Sie treffen den Nagel auf den Kopf. Das Pferd ist nun hinten aufgezäumt worden.
Die neuerdings äußerst öffentlichkeitswirksame GDBA hat nun einen Coup geschafft. Für sich. Ob die Strategie aufgeht, ist ungewiss und dieser Führung anscheinend egal. Sollten einzelne, kleinere Theater schließen oder Ensembles radikal geschrumpft werden, dann war es bestimmt wieder die böse Politik oder wahlweise der/die böse, gierige Intendant*in. Es wird vielen bestimmt besser gehen durch diese Haurucktherapie für eine Berufsgruppe. Und ich gönnes auch jedem vom Herzen. Ob ein gemeinsames Vorgehen von GDBA und Bühnenverein im Hinblick auf eine andere, bessere, zeitgemäßere Grundfinanzierung gegenüber der Kulturpolitik nicht langfristig besser gewesen wäre, hat die Schauspielerin Jopt wahrscheinlich nicht interessiert. (...)

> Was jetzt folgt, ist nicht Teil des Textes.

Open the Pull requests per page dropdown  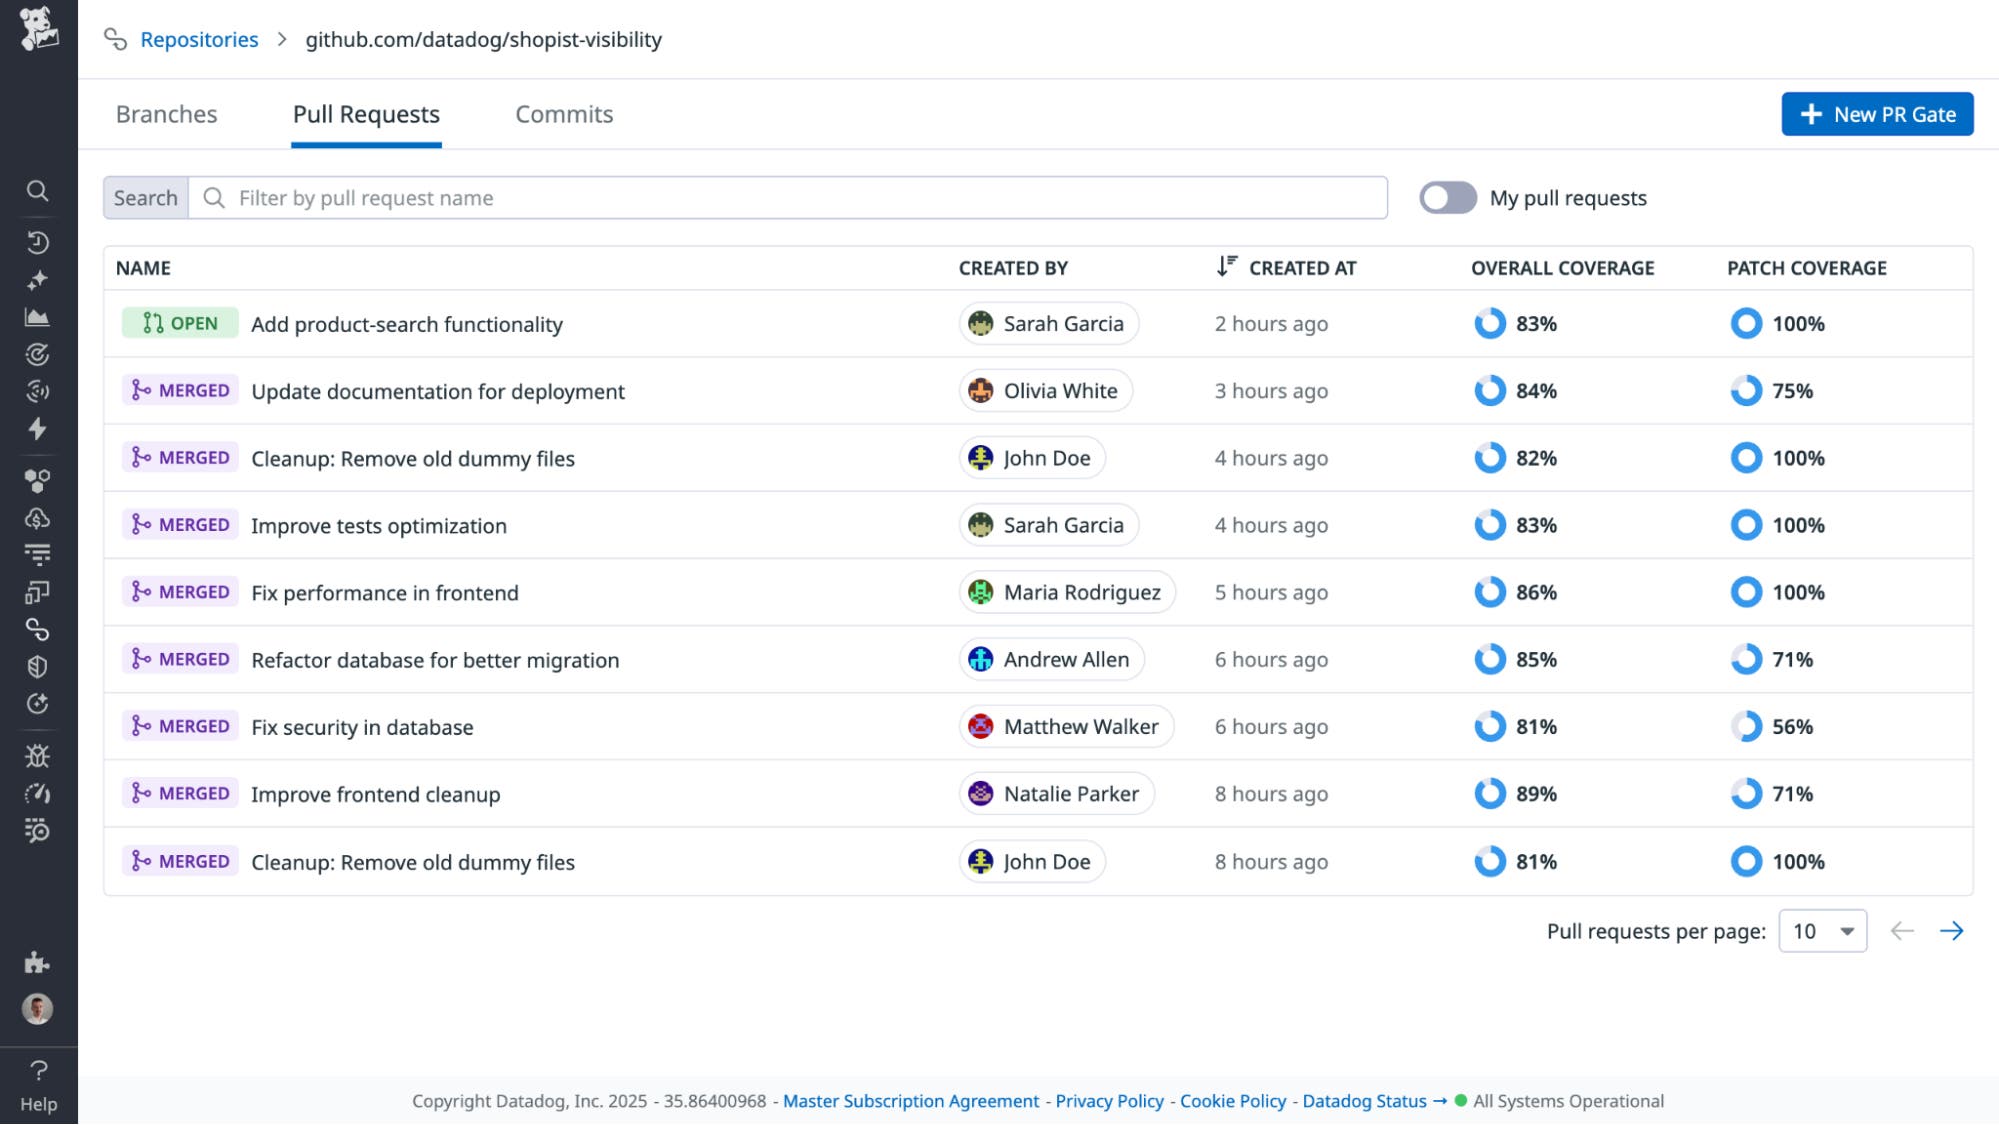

Ok, das ist in na anderen Ländern ne auch nicht anders. Aber es ist unverantwortlich, das nicht auch so zu kommunizieren.
Aber auch mit Gästen kann man gutes Staggione-Theater machen.

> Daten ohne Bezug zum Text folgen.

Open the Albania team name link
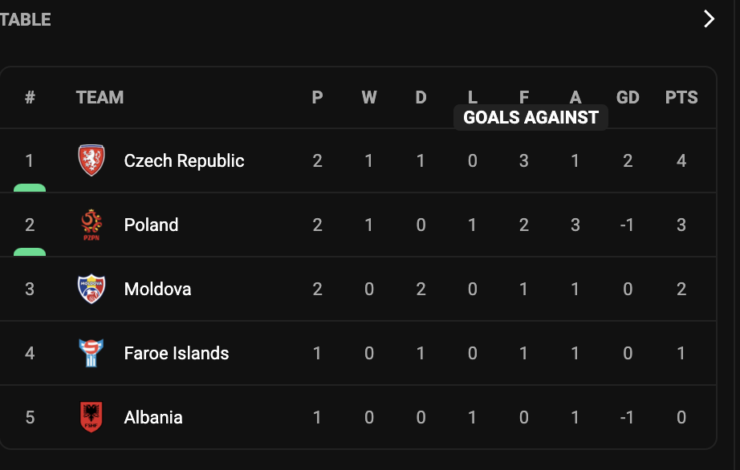 [x=153, y=418]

Allgemein gesprochen: Gibt es nicht gesellschaftliche Mindestanforderungen für den Wert von Arbeit, auch wenn man sie mit Leidenschaft betreibt? In den besonders klammen Kommunen müssen sich die Politik und Stadtgesellschaft grundsätzlich darüber verständigen, ob sie ein Theater als Teil der öffentlichen Daseinsvorsorge haben wollen. Wenn sie diese Frage mit "ja" beantworten, müssen sie die entsprechenden Kräfte eben entsprechend bezahlen und die Häuser ausreichend ausstatten. Hierzu gibt es ja verschiedene vorstellbare Modelle, neben Haustarifverträgen, seien es verbindliche und nachhaltige Kooperationen mit Sponsor*innen/Förder*innen/Unternehmen oder politisches Engagement, das auf Zuschüsse von Land/Bund hinwirkt. Letztlich geht es um sehr wenig Geld, das zusätzlich aufgewendet werden muss. Der Nutzen der höherern Mindestgage ist hingegen immens – besonders, wenn es auch Auswirkungen auf das gesamte Gagengefüge an den Häusern hat, wie hier einige schon richtig geschrieben haben.

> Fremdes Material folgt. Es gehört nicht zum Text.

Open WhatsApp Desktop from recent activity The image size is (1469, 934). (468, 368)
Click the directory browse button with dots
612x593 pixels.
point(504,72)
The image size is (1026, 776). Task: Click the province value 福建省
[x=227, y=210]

Im Gegenteil werden die Theaterleitungen versuchen das zu kompensieren, in dem sie sich bei Gehaltserhöhungen zurückhalten.
Die verdiente, langjährige Schauspielerin verdient dann womöglich nur noch wenig mehr, als der ungelernte Souffleur-Anfänger. Kann man gut finden, muss man aber nicht.
Liebe Marlene S.,
das ist echt schlau, was sie da schreiben. Wenn die Leitung nicht anfängt die Gelddruckmaschine anzuwerfen, dann ist sie ihr Geld nicht wert. Stammtisch, hallo! Die Gelder werden eher von der Politik verteilt, oder? Aber diese toxisch-schlichte Denke wird es wohl immer verhindern, dass die Theater stark gegenüber der Kulturpolitik auftreten werden. Einmal über den Tellerrand schauen und größere Zusammenhänge miteinbeziehen, wäre vielleicht strukturell-schlauer und strategisch effektiver für alle. Ob eine gemeinsame Demo in der Fußgängerzone da unbedingt das beste Mittel der Wahl ist, können sie ja mal überprüfen angesichts eines bedrohlichen Zuschauer*innenrückgangs. So many people do not care at all about us. Zerlegen wir uns doch einfach betriebsintern selbst, während Stagflation, Krieg und Klimakrise laufen und berechtigte Zweifel nähren, daran dass Theater überhaupt noch gebraucht werden, dann hat sich das endlich mal mit diesem verrückten Kunstsystem. Fassungslos.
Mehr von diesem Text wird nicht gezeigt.